_Excerpted data_
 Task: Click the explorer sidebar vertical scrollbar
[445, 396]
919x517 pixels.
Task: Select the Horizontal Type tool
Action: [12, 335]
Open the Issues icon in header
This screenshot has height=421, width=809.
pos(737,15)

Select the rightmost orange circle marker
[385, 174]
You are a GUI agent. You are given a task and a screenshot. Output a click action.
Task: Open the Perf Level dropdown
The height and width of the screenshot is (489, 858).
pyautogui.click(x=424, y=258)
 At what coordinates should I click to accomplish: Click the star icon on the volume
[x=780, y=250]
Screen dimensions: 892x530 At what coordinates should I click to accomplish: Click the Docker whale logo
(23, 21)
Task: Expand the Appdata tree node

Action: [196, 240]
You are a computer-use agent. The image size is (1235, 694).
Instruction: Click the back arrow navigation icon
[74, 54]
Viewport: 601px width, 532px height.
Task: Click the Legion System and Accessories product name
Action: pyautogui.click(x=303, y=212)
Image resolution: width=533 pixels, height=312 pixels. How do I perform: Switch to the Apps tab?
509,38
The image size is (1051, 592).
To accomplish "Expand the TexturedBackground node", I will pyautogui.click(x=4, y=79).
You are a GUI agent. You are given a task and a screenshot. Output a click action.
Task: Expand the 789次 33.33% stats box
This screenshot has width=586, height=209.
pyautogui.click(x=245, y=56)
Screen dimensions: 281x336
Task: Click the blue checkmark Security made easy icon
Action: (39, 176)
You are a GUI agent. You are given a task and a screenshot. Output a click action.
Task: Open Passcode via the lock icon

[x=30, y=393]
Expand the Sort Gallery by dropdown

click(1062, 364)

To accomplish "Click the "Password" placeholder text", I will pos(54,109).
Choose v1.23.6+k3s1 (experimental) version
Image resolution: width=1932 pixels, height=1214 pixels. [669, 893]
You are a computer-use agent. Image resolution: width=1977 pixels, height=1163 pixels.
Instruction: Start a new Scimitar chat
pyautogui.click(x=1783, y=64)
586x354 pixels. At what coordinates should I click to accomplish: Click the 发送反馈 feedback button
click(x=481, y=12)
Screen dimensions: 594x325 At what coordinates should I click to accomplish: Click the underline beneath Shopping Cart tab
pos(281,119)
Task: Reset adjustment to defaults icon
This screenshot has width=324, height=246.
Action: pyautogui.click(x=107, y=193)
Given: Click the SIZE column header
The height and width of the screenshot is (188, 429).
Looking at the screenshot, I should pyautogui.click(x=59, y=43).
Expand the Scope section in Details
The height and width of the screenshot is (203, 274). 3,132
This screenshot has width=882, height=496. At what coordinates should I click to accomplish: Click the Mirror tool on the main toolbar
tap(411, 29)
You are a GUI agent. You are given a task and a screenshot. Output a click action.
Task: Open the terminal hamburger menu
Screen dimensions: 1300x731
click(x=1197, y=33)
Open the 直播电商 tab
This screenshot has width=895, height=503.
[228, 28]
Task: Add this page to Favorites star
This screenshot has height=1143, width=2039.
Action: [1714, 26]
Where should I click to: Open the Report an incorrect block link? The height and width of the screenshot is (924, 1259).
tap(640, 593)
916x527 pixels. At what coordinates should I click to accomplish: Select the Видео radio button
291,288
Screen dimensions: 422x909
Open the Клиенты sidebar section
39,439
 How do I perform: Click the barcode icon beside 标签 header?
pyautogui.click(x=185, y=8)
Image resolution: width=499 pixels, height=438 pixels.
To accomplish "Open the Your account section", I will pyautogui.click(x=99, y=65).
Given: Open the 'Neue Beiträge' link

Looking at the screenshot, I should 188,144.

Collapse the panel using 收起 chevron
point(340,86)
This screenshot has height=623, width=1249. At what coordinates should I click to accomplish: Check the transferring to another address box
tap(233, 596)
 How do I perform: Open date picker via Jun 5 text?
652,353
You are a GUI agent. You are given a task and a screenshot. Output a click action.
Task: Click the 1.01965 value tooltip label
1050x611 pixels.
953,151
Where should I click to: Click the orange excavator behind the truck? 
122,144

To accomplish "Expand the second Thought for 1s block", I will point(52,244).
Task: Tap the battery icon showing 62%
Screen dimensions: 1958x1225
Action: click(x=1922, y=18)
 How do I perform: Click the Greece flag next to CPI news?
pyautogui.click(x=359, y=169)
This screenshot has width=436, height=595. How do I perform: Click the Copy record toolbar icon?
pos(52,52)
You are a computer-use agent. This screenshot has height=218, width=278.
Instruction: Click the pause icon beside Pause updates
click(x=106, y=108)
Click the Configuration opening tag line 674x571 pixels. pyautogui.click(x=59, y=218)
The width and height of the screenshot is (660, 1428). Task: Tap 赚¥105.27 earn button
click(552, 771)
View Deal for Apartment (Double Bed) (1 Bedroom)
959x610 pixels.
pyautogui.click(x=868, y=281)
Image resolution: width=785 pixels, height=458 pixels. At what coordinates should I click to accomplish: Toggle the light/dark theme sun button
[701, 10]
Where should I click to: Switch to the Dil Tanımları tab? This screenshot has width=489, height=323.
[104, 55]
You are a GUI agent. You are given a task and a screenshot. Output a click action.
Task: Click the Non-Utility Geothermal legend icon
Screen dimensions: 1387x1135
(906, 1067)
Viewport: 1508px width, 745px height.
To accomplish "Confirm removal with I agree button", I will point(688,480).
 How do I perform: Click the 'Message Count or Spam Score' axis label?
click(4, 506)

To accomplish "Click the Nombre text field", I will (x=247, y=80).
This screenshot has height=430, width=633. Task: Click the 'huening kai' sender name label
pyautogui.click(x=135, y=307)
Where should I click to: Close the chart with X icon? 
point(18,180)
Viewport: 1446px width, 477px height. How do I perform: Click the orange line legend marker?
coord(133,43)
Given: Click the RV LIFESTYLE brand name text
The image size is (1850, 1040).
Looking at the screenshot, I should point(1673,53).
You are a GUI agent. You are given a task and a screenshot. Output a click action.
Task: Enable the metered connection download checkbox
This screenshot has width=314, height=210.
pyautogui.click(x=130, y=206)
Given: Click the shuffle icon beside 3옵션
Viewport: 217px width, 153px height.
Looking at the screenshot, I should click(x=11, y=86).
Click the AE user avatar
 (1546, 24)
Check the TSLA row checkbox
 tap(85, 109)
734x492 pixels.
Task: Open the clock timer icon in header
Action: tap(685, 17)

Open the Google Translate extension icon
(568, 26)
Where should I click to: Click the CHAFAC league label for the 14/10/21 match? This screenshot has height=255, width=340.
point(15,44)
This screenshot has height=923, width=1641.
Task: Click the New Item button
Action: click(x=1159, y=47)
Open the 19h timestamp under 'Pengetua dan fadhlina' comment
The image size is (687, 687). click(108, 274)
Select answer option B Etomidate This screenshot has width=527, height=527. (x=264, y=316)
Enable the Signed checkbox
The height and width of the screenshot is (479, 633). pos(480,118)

_Exercise brief_
Which lines of the material above contain the word "Select" with matching capitalization? Pick out each of those lines and copy it in full.

_Response below_
Task: Select the Horizontal Type tool
Select the rightmost orange circle marker
916x527 pixels. At what coordinates should I click to accomplish: Select the Видео radio button
Select answer option B Etomidate This screenshot has width=527, height=527. (x=264, y=316)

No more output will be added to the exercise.